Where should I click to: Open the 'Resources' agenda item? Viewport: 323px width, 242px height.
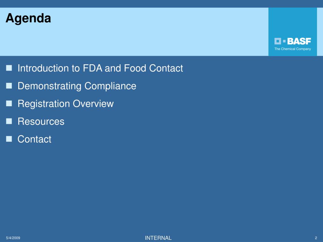(41, 121)
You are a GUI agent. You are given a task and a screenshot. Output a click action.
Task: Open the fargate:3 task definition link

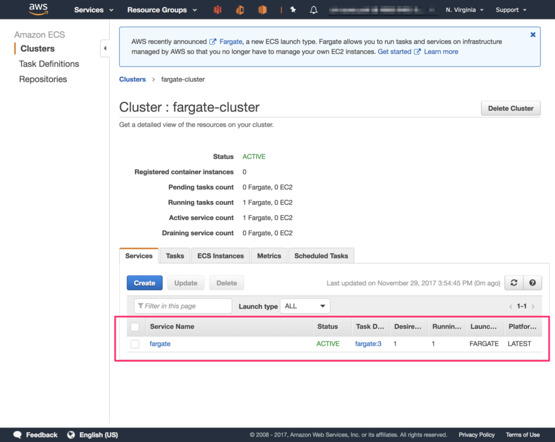tap(368, 344)
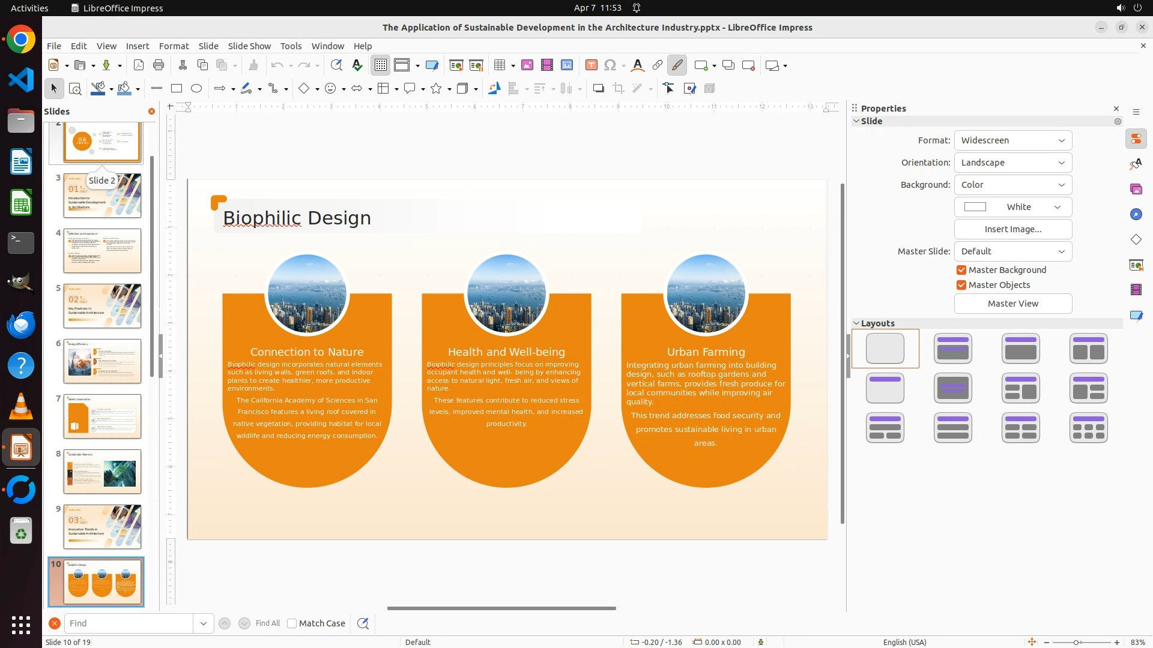The height and width of the screenshot is (648, 1153).
Task: Open the Format menu
Action: (174, 46)
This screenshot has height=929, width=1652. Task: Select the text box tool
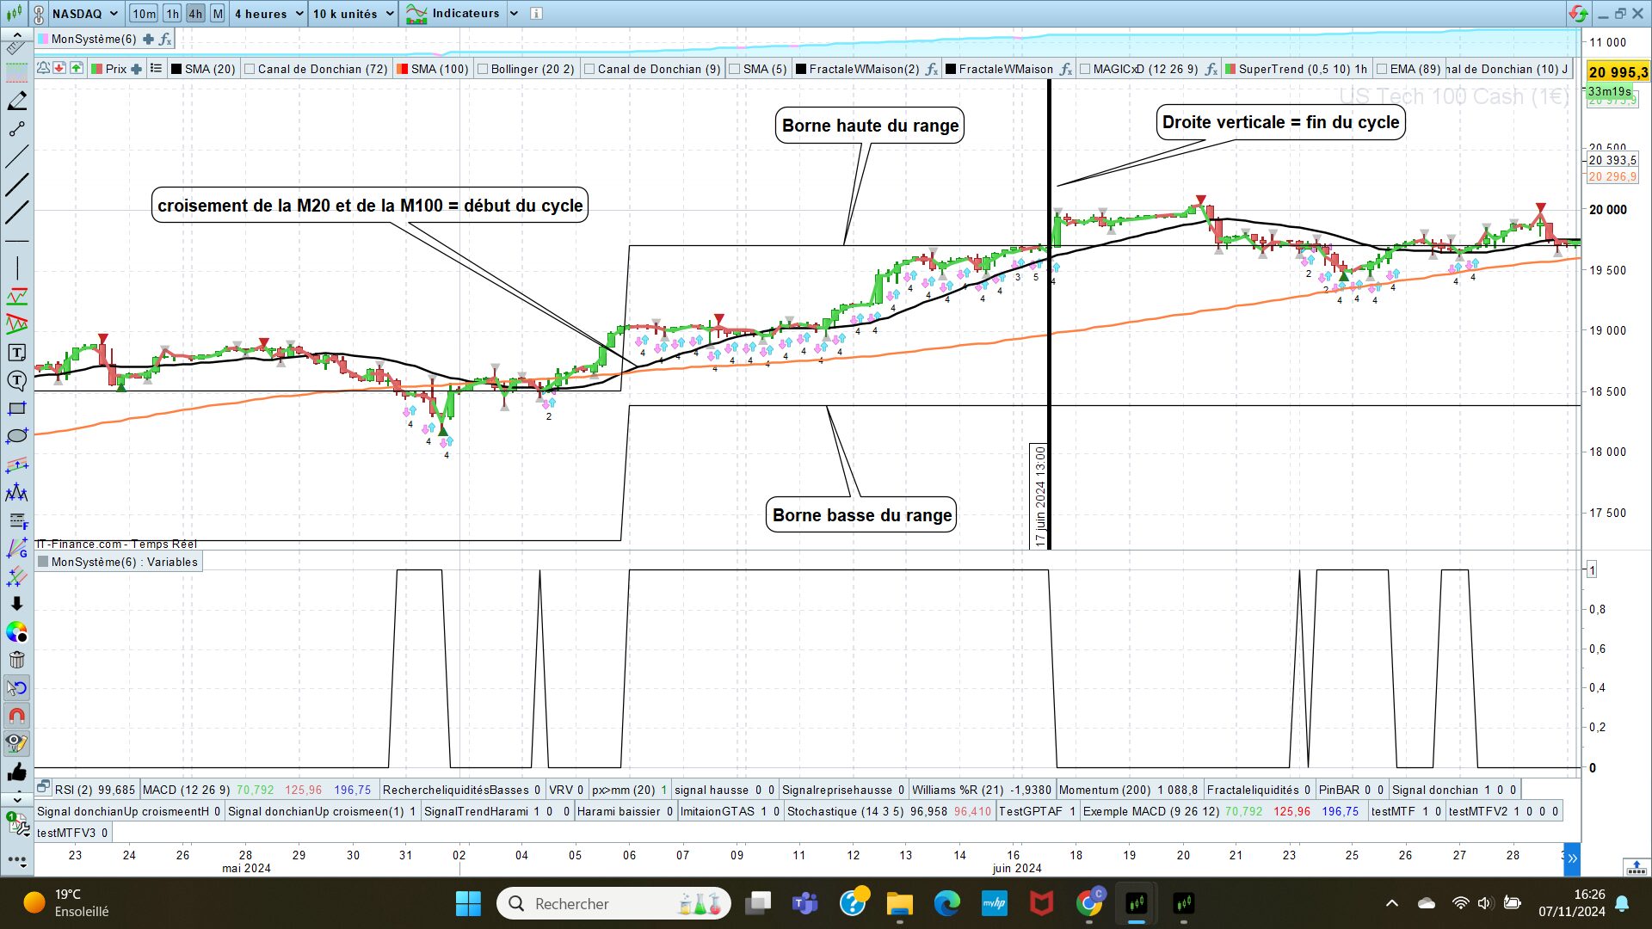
----------
Direction - Copy the lines word for word, starting at the line that contains "You are a GUI" and ending at the last line, both included. Leave the pictures out of your answer.

Worked answer -
You are a GUI agent. You are given a task and a screenshot. Output a click action.
Task: Open the fargate:3 task definition link

tap(368, 344)
The height and width of the screenshot is (648, 1153).
Task: Open the Format menu
Action: (174, 46)
This screenshot has height=929, width=1652. Task: Select the text box tool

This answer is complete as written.